Reputation: 11
I'm trying to automate the downloading of a text file from a shared link that was sent to me by email. The original link is to a folder containing two files but I got the direct download link of the file that I need which is:
https://'abc'-my.sharepoint.com/personal/gamma_'abc'/_layouts/15/download.aspx?UniqueId=a0db276e%2Ddf75%2D49b7%2Db671%2D1c49e365ef3f
When I enter the above url into a web browser I get the popup option to open or download the file. I'm trying to write some Python code to download the file automatically and this what I've come up with so far
import requests
url = "https://<abc>-my.sharepoint.com/personal/gamma_<abc>/_layouts/15" \
"/download.aspx?UniqueId=a0db276e%2Ddf75%2D49b7%2Db671%2D1c49e365ef3f "

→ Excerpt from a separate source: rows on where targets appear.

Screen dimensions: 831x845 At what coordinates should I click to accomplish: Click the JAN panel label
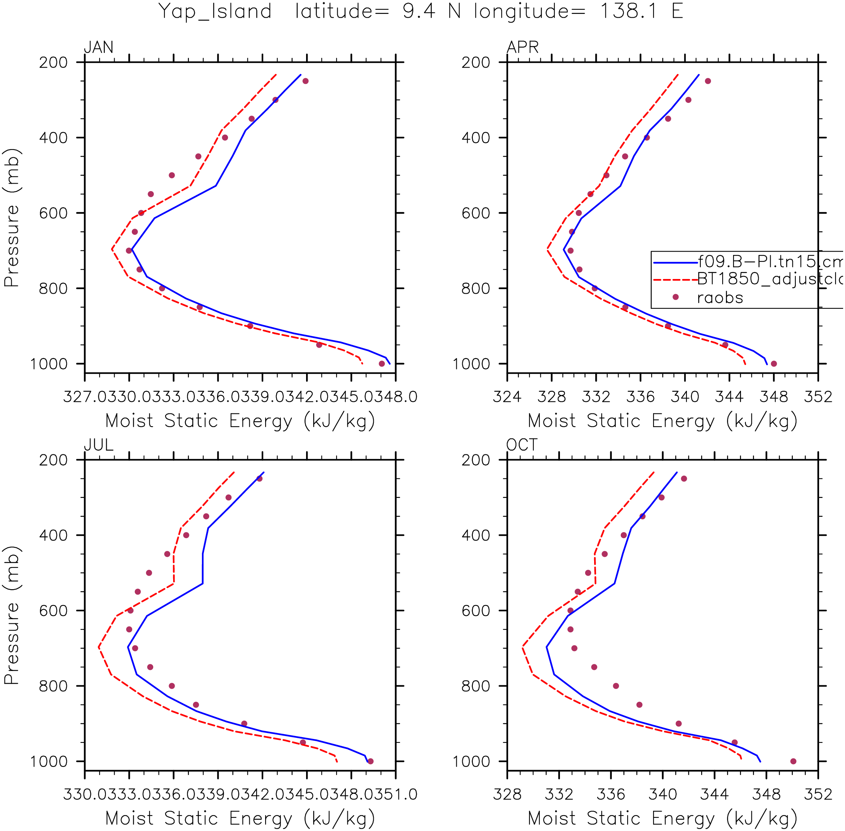[99, 47]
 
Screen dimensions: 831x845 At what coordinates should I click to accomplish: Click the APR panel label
[522, 47]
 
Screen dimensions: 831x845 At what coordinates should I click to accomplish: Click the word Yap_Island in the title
[215, 11]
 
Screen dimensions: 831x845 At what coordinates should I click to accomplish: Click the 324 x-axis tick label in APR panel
[507, 397]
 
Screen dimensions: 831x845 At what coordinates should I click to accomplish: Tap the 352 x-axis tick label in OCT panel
[818, 794]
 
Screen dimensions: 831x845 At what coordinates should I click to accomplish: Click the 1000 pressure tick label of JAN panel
[49, 363]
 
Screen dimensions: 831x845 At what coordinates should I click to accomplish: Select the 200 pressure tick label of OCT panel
[476, 460]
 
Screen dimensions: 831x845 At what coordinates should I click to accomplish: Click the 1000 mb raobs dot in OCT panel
[794, 761]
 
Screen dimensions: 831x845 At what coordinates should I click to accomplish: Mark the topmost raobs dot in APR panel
[708, 81]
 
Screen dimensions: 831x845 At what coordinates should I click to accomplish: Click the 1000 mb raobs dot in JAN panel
[382, 363]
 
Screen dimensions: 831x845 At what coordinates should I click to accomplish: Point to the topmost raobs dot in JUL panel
[260, 479]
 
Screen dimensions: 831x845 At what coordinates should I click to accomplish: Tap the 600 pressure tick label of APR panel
[476, 213]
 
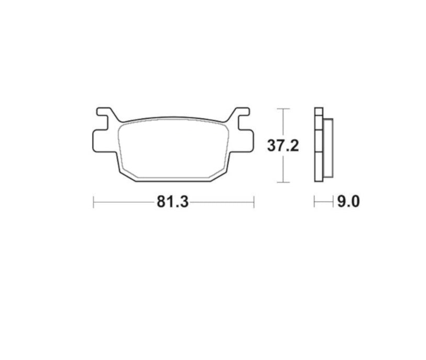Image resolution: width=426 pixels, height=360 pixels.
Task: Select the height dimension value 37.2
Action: pyautogui.click(x=283, y=146)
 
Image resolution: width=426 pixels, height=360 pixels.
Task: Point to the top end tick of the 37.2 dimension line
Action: pyautogui.click(x=283, y=108)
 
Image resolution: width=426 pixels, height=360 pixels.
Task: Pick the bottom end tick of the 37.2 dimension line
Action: pyautogui.click(x=283, y=182)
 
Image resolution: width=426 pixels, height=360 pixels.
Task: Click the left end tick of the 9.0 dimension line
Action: pyautogui.click(x=314, y=201)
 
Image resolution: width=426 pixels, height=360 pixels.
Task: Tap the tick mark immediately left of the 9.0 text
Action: pyautogui.click(x=333, y=201)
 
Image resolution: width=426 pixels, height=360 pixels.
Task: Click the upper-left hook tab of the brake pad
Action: pyautogui.click(x=104, y=113)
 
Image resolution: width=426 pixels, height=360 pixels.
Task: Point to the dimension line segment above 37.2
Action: pyautogui.click(x=283, y=123)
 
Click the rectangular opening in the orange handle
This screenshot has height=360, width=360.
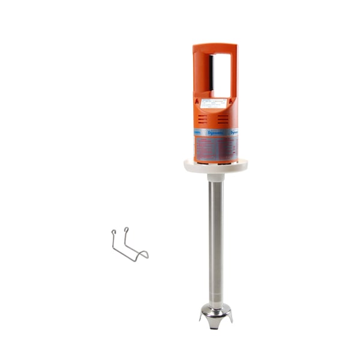pos(221,76)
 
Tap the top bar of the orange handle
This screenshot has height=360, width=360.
pos(215,47)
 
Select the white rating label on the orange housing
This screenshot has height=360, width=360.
pos(214,103)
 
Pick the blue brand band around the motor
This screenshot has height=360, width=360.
pos(215,132)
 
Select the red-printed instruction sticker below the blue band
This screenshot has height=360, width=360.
pos(215,148)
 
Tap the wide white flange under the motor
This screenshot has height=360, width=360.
pos(215,167)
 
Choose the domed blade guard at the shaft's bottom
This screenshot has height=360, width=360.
pos(215,311)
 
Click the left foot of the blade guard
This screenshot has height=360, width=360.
pos(202,318)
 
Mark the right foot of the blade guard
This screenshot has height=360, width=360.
pos(230,319)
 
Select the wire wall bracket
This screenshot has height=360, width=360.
pos(129,246)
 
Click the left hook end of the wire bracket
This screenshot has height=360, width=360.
pos(113,232)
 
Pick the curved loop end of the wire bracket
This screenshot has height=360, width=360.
pos(145,256)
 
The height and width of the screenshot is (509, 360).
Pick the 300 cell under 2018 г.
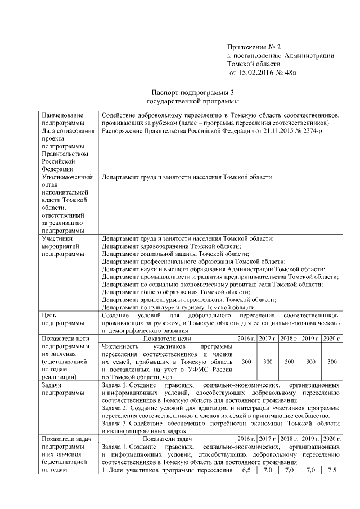[289, 362]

hdr = {'User-Agent': 'Mozilla/5.0 (Windows NT 10.0; Win64; x64; rv:94.0) Gecko/20100101 Firefox/94.0',
'Accept': 'text/html,application/xhtml+xml,application/xml;q=0.9,image/avif,image/webp,*/*;q=0.8',
'Accept-Encoding': 'gzip, deflate, br',
'Accept-Language': 'en-US,en;q=0.5',
'Upgrade-Insecure-Requests': '1',
'Sec-Fetch-Dest': 'document',
'Sec-Fetch-Mode': 'navigate',
'Sec-Fetch-Site': 'none',
'Sec-Fetch-User': '?1',
'Connection': 'keep-alive'}
myfile = requests.get(url, headers=hdr)
open('c:/users/scott/onedrive/desktop/gamma.las', 'wb').write(myfile.content)
I originally tried without the user agent and when I opened gamma.las there was only 403 FORBIDDEN in the file. If I send the header too then the file contains HTML for what looks like a Microsoft login page, so I'm assuming that I'm missing some authentication step.

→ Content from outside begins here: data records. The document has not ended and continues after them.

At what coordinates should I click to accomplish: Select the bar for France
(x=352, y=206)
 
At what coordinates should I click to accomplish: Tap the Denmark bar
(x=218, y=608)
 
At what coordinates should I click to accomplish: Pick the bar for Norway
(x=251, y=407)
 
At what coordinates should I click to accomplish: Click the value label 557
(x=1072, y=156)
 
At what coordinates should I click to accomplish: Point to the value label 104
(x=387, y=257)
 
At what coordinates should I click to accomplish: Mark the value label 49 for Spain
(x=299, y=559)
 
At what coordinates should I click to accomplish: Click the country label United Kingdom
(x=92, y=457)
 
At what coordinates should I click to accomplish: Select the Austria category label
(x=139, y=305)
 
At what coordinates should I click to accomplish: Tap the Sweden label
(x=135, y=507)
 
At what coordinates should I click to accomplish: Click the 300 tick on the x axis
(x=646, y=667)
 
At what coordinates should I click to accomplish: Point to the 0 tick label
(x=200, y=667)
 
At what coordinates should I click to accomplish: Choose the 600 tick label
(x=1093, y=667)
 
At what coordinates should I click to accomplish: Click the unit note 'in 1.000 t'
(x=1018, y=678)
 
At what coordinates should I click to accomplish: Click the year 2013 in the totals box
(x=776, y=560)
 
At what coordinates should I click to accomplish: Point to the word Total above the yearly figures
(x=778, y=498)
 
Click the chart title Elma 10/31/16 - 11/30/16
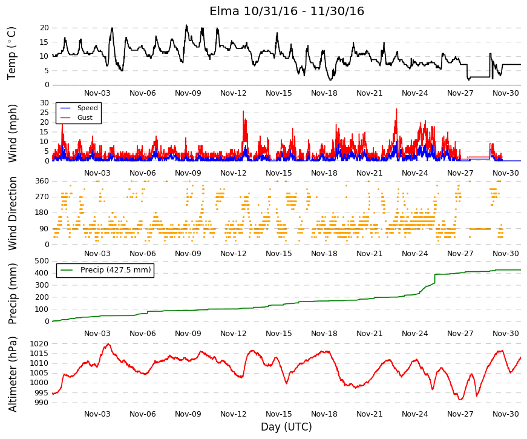pyautogui.click(x=287, y=11)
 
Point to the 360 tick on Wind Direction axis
pyautogui.click(x=42, y=181)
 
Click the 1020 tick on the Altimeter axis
pyautogui.click(x=39, y=344)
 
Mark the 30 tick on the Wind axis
pyautogui.click(x=44, y=102)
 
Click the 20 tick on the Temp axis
pyautogui.click(x=44, y=28)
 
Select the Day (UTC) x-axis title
pyautogui.click(x=286, y=427)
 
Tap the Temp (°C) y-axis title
pyautogui.click(x=11, y=53)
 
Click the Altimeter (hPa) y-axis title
pyautogui.click(x=12, y=374)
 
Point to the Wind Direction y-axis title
pyautogui.click(x=13, y=214)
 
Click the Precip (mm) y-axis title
pyautogui.click(x=12, y=294)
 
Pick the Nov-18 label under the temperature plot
pyautogui.click(x=324, y=93)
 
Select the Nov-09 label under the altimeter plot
pyautogui.click(x=188, y=414)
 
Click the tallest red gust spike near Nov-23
pyautogui.click(x=396, y=110)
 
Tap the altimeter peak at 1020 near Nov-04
pyautogui.click(x=108, y=344)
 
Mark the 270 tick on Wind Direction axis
pyautogui.click(x=42, y=197)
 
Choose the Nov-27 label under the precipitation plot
pyautogui.click(x=460, y=334)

I have no affiliation with this organization - someone sent me this link via email for me to download a text file which works fine through the browser but not via Python. I don't log in to anything to get it as I have no username or password with this domain.
Am I able to do this using Requests? If not, am I able to use REST API without user credentials for this company's Sharepoint?
Upvotes: 1
Views: 762
Reputation: 1245
This is how you do it
import requests, mimetypes
# Specify file sharepoint URL
file_url = 'https://organisarion-my.sharepoint.com/:b:/p/user1/Eej3XCFj7N1AqErjlxrzebgBO7NJMV797ClDPuKkBEi6zg?e=dJf2tJ'
# Specify desination filename
save_path = 'file'
# Make GET request with allow_redirect
res = requests.get(file_url, allow_redirects=True)

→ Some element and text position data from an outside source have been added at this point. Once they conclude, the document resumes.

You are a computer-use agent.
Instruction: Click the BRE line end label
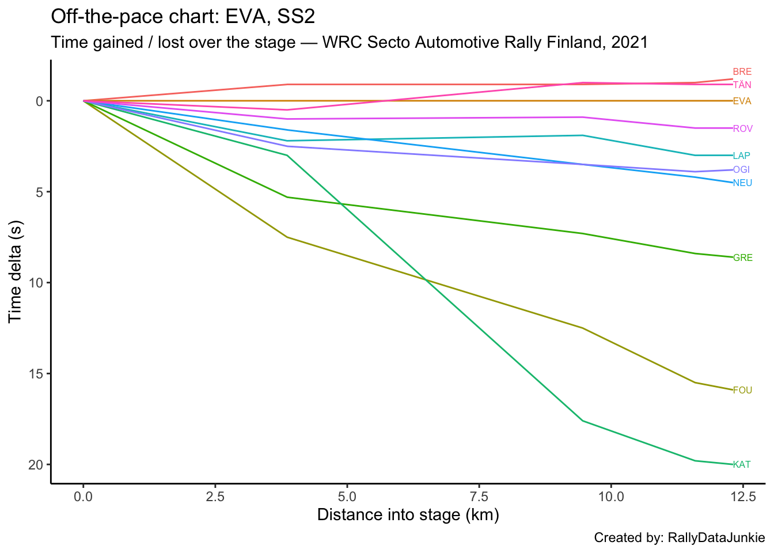point(742,72)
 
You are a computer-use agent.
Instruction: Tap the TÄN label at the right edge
point(742,85)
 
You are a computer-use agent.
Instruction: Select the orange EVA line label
point(742,101)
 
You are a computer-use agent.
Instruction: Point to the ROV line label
point(742,128)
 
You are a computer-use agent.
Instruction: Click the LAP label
point(742,156)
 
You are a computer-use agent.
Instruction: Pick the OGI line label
point(742,170)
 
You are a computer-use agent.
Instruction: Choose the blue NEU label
point(742,183)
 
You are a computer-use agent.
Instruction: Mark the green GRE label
point(742,258)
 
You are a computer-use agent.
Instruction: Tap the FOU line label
point(742,391)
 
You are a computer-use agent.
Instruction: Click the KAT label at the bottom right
point(742,465)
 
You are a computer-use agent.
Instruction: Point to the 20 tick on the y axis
point(36,465)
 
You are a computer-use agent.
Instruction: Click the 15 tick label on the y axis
point(36,374)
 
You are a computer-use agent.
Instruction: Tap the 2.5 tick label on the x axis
point(215,496)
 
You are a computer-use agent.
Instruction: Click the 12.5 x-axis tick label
point(742,496)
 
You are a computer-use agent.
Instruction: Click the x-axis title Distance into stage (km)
point(408,514)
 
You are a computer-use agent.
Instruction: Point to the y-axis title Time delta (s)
point(16,271)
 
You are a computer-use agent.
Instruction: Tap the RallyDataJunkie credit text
point(716,538)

if res.status_code == 200:
# Get redirect url & cookies for using in next request
new_url = res.url
cookies = res.cookies.get_dict()
for r in res.history:
cookies.update(r.cookies.get_dict())
# Do some magic on redirect url
new_url = new_url.replace("onedrive.aspx","download.aspx").replace("?id=","?SourceUrl=")
# Make new redirect request
response = requests.get(new_url, cookies=cookies)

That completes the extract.